Is there any valid way to allow a reverse proxy handler (currently manually invoked from a custom handler, though this should not matter since in the end we just return rp.ServeHTTP(..)
) to execute middleware on the response, or does ‘terminating’ in the documentation mean it terminates both ways: both request-wise and response-wise?
If so, what would be the suggested way to alter the response from reverseproxy.Handler.ServeHTTP()
, preferably without duplicating code by replicating the HTTP proxying code and doing a manual HTTP request to the backend for the URLs that we’d like to filter?
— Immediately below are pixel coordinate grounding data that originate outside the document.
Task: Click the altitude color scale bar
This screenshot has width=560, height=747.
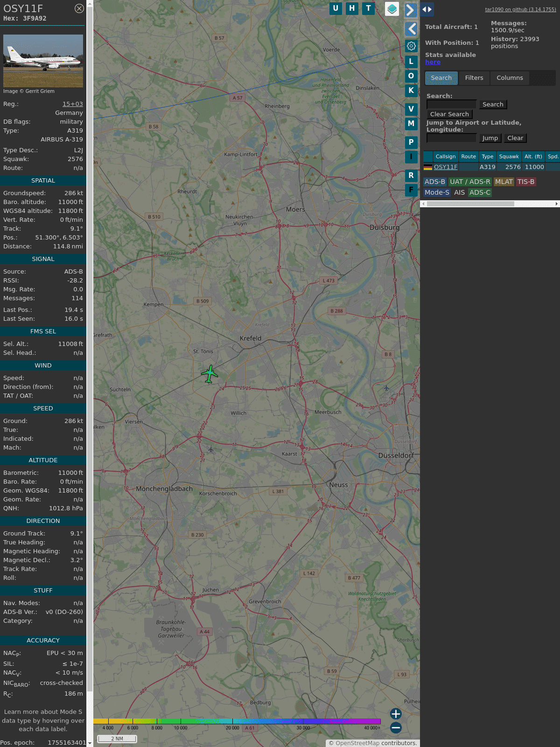Action: click(238, 721)
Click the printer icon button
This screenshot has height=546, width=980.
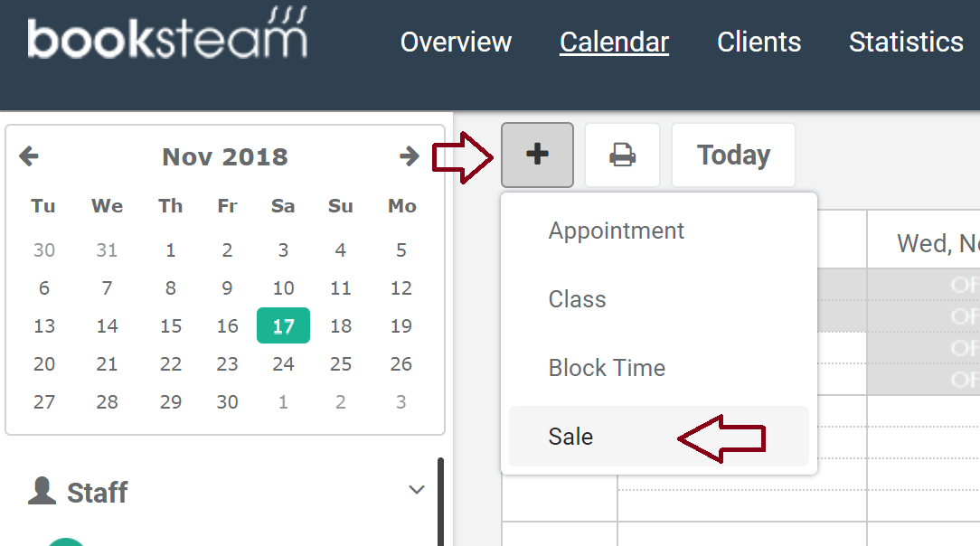click(x=622, y=155)
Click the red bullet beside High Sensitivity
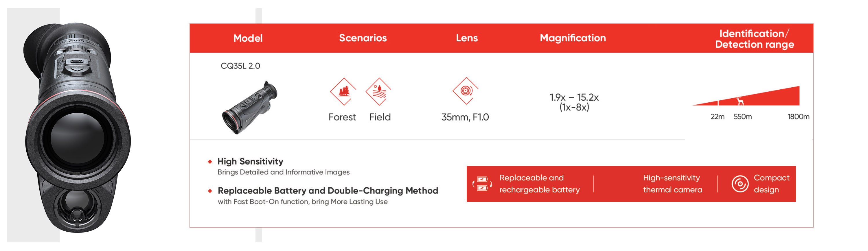The height and width of the screenshot is (251, 868). pos(210,162)
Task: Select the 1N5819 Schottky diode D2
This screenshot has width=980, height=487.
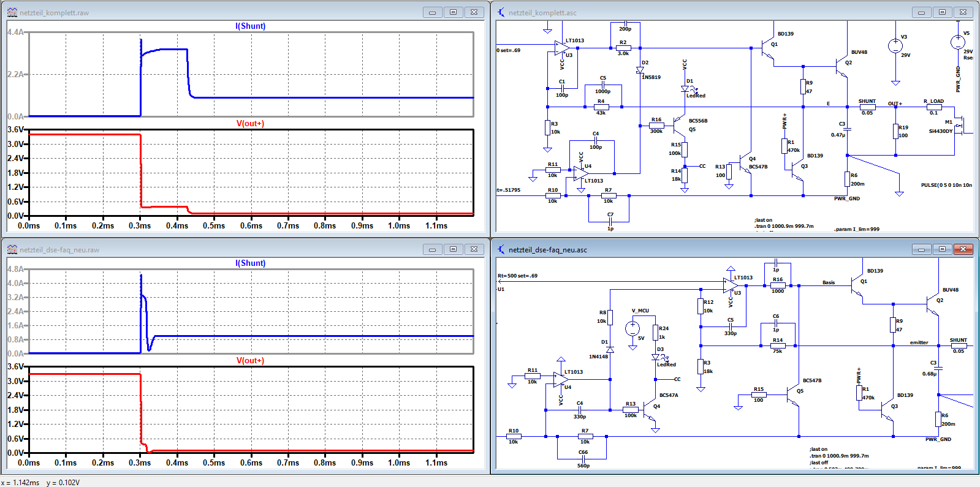Action: (640, 70)
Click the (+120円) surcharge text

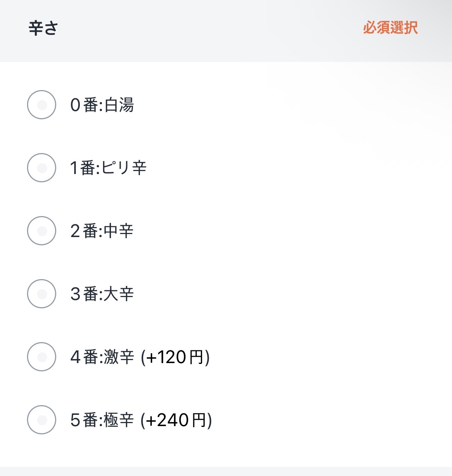coord(175,357)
The configuration used is along the lines of the following:
caddyhttp.Route{
MatcherSetsRaw: caddyhttp.RawMatcherSets{
map[string]json.RawMessage{
"host": wrapJSON([]string{fmt.Sprintf("*.%v", domainName)}),
},
},
HandlersRaw: []json.RawMessage{
wrapJSONHandler("templates", map[string]interface{}{
"include_root": "",
"mime_types": []string{"text/html", "text/plain", "text/plain; charset=utf-8"},
}),
wrapJSONHandler("cfx_nucleus", map[string]interface{}{}),
(wrapJSONHandler
is just a helper which adds a handler
key and merges in the interface itself)
EDIT: ah, mea culpa: this seems to work fine for a page with a response Content-Type of text/html; charset=utf-8
, but a JSON response which has a Content-Type of text/plain; charset=utf-8
does not get the value filtered, interestingly - perhaps this is due to JSON’s usage of {}
?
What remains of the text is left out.